A generator can only run a portable air conditioner if it is rated to suit the peak power consumption of a portable AC. To find the peak power consumption of a portable AC, you can either use an electricity usage monitoring device or estimate.

In general, you can estimate the peak power consumption of a portable air conditioner to be twice the average power rating. On some portable air conditioners or on their packaging, the peak and average power consumption are documented!

Which generators are suitable for portable ACs?

Generators rated at over 2000W should be safe for most 10,000 BTU portable air conditioners.

However, this is a conservative estimate and I recommend getting a bigger generator than that. During peak power consumption, you are otherwise not able to power any other devices off the generator.

If your generator wattage is too small for the portable air conditioner then you risk damaging your generator, your AC, or both.

Because of this risk, I recommend getting a generator with at least 2500W – 3000W. Then, you are safe to power a portable AC. Also, you don’t have to worry about connecting multiple devices at once. You can keep powering other devices, such as your phone charger, simultaneously.

Here’s a table of minimum generator sizes for different portable AC sizes.

Air Conditioner sizeGenerator size
8,000 BTU>1500W
10,000 BTU>2000W
12,000 BTU>2500W
14,000 BTU>3000W
16,000 BTU>3500W

Note that these are minimum power ratings for generators. If you want to be safe, get a generator 500W bigger than specified.

Recommended generator to power portable ACs

This 3600W / 30A generator (click here to view it on amazon) is able to handle all regular portable ACs.

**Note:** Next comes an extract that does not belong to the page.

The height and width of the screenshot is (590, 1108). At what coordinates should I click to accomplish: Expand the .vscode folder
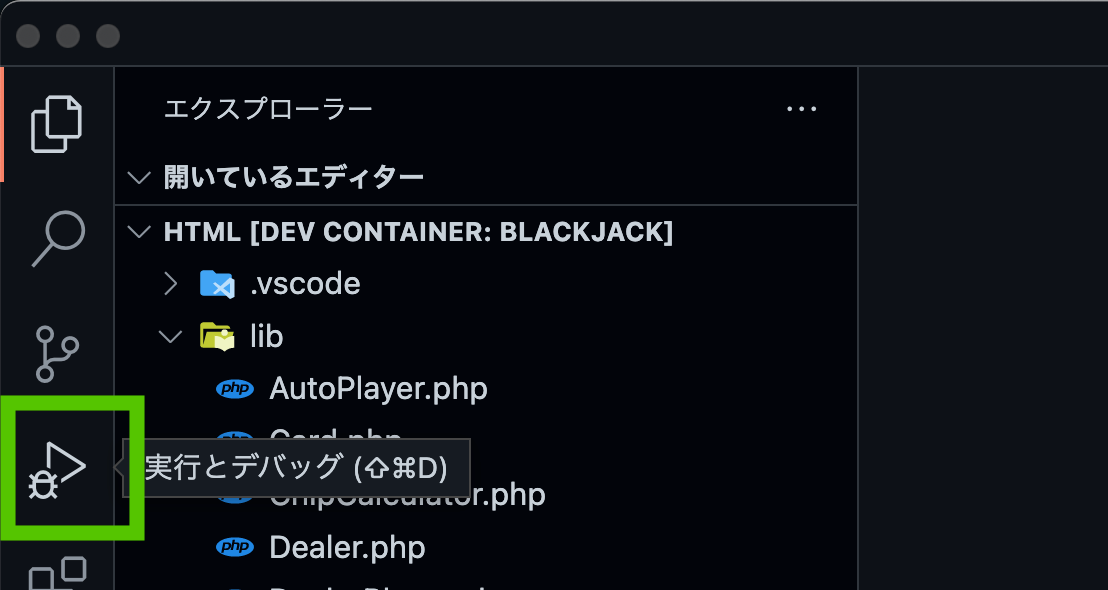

It is, however, a heavy product. Therefore, I’d recommend this one only if you use it in situations where you don’t have to carry it by hand a lot. It’s a good choice for RVing and cabins.

How to run a portable AC on a smaller generator

On small generators, you usually are only able to power one portable air conditioner without any other devices connected simultaneously.

If you plug more devices into your small generator, you risk overloading and damage.

To prevent this, you should run your portable AC on moderate settings. You should only set target temperatures slightly below the current temperature on the thermostat.

This ensures that your portable AC does not draw too much power from the generator.

If there is an energy-savings or eco mode on the AC, make use of it. Oftentimes, you can halve the power consumption using that.

If there is no eco mode, just cutting the target temperature on the thermostat accomplishes the same goal.

Setting eco mode and lower target temperatures should reduce the peak power consumption on most portable ACs.

Safety considerations

Usually, settings, where you power your portable AC from a generator instead of from a wall outlet, are when you are outside your home.

Outdoors, in tents or RVs, you don’t have the same well-insulated walls as at home. The reduced insulation causes the portable AC to draw a higher average power than it would do at home.

Therefore make sure that all the power cords are properly connected. Also ensure, that you use a proper heavy-duty extension cord, to prevent overheating.

Protect yourself from carbon monoxide emissions

Generators exhaust carbon monoxide. Carbon monoxide is a toxic gas. It is important to not expose yourself or your family to the generator’s emissions. Therefore, place your generator outside the tent, cabin, RV, or whatever room you are trying to run your portable AC in.

Portable air conditioners themselves do not emit any carbon monoxide, only the generator does.

Also, placing the generator and AC in the same room would annihilate the purpose of the air conditioner, as the generator produces heat.

So, separate generator and AC in two separate rooms. The room of the generator has to be vented.


You can run your portable air conditioner off a generator. However, make sure your generator is sized properly for your portable aircon.

Most 2500W – 3000W generators should be able to handle most portable air conditioners.

Of course, there are portable ACs that draw an exceptionally high amount of power. But if you possess such an AC, you likely already know that!